Saved entries:
-- -- --

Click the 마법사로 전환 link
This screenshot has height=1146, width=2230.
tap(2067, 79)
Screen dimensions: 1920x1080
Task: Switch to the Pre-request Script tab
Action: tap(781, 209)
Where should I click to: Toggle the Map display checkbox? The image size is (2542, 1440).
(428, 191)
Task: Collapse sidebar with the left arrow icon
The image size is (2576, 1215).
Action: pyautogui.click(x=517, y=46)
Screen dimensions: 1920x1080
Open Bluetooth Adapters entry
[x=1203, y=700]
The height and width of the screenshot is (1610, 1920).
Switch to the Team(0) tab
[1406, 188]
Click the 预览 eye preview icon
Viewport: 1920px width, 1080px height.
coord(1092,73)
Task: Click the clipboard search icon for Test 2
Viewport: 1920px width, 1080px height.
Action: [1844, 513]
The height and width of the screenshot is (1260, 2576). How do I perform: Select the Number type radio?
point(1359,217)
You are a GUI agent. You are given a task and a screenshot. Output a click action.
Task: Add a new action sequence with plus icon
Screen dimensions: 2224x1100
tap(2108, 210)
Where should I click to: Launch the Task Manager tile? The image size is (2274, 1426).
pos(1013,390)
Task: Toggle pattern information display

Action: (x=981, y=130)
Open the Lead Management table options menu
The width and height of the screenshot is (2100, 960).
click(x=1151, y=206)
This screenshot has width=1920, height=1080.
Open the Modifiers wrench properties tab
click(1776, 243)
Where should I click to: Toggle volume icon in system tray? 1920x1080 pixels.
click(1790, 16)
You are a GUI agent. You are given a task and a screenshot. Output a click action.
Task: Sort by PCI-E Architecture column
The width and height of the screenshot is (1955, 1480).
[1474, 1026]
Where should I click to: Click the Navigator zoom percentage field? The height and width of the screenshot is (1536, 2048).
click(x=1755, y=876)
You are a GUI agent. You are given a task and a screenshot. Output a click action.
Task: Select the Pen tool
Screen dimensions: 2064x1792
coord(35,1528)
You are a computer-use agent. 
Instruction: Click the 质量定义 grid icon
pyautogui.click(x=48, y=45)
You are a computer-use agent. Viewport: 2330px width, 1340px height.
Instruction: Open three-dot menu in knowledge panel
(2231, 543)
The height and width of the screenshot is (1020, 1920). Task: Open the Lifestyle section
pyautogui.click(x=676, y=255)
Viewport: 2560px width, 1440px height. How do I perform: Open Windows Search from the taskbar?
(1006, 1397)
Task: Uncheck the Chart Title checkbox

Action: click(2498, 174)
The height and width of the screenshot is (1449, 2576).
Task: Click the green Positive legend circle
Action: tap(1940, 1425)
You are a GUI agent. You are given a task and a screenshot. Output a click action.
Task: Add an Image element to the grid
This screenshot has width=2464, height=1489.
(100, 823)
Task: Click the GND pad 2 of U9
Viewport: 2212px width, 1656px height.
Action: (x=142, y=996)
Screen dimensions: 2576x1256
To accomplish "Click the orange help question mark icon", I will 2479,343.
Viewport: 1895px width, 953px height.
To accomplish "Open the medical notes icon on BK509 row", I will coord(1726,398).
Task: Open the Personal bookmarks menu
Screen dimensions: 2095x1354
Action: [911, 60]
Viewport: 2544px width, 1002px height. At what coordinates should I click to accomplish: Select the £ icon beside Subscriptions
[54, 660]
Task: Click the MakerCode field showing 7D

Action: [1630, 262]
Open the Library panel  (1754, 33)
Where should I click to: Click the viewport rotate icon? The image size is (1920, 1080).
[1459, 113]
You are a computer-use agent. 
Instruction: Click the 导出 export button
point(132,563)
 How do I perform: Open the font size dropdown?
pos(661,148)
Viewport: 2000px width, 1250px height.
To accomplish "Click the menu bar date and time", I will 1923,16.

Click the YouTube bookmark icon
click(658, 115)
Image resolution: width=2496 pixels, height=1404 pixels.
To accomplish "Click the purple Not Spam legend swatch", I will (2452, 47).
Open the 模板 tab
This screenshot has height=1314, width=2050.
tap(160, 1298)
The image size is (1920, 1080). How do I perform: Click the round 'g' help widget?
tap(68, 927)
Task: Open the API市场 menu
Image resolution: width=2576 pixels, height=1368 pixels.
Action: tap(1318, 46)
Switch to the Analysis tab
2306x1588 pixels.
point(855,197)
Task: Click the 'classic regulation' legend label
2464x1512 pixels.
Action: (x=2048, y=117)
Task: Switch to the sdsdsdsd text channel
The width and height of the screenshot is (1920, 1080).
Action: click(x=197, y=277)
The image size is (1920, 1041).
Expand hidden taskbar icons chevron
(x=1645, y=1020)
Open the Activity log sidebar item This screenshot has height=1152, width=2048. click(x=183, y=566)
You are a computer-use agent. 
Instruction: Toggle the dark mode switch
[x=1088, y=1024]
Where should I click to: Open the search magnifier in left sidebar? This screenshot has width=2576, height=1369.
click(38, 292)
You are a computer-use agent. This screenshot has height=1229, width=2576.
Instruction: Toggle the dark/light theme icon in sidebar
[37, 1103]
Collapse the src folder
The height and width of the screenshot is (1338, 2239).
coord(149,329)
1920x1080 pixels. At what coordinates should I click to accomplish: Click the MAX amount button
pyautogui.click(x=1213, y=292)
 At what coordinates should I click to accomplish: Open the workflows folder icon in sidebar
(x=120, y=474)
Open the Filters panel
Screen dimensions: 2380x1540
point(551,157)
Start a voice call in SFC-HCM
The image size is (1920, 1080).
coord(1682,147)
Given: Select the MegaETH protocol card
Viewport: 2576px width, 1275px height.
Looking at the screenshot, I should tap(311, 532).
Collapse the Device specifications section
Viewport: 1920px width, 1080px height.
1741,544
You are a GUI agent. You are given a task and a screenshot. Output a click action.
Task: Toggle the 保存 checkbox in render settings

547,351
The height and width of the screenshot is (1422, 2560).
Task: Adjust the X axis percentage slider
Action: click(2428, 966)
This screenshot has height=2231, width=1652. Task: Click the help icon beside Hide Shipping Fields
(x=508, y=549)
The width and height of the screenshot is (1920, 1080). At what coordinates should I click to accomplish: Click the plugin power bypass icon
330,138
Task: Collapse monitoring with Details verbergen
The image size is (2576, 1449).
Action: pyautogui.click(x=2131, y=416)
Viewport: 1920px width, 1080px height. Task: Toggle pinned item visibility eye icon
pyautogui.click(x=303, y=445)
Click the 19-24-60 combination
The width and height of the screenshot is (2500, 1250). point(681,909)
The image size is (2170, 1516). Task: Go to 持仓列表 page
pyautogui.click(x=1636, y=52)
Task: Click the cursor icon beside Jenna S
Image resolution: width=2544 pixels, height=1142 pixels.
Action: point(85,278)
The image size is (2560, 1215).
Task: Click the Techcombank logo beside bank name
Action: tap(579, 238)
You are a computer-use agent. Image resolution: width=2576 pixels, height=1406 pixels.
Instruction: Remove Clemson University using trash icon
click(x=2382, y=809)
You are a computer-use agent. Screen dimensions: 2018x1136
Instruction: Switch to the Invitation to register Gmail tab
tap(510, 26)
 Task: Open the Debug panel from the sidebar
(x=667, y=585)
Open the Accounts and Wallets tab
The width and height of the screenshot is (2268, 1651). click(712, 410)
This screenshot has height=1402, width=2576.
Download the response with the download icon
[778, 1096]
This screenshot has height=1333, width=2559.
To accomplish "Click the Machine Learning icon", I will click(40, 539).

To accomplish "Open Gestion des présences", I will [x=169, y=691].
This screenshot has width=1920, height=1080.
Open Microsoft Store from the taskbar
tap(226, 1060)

-- -- --

[What you will do] Looking at the data above, return every line from the one with "Click the 19-24-60 combination" down to the one with "Task: Click the cursor icon beside Jenna S", exactly and inclusively.

[Result of the exercise]
Click the 19-24-60 combination
The width and height of the screenshot is (2500, 1250). point(681,909)
The image size is (2170, 1516). Task: Go to 持仓列表 page
pyautogui.click(x=1636, y=52)
Task: Click the cursor icon beside Jenna S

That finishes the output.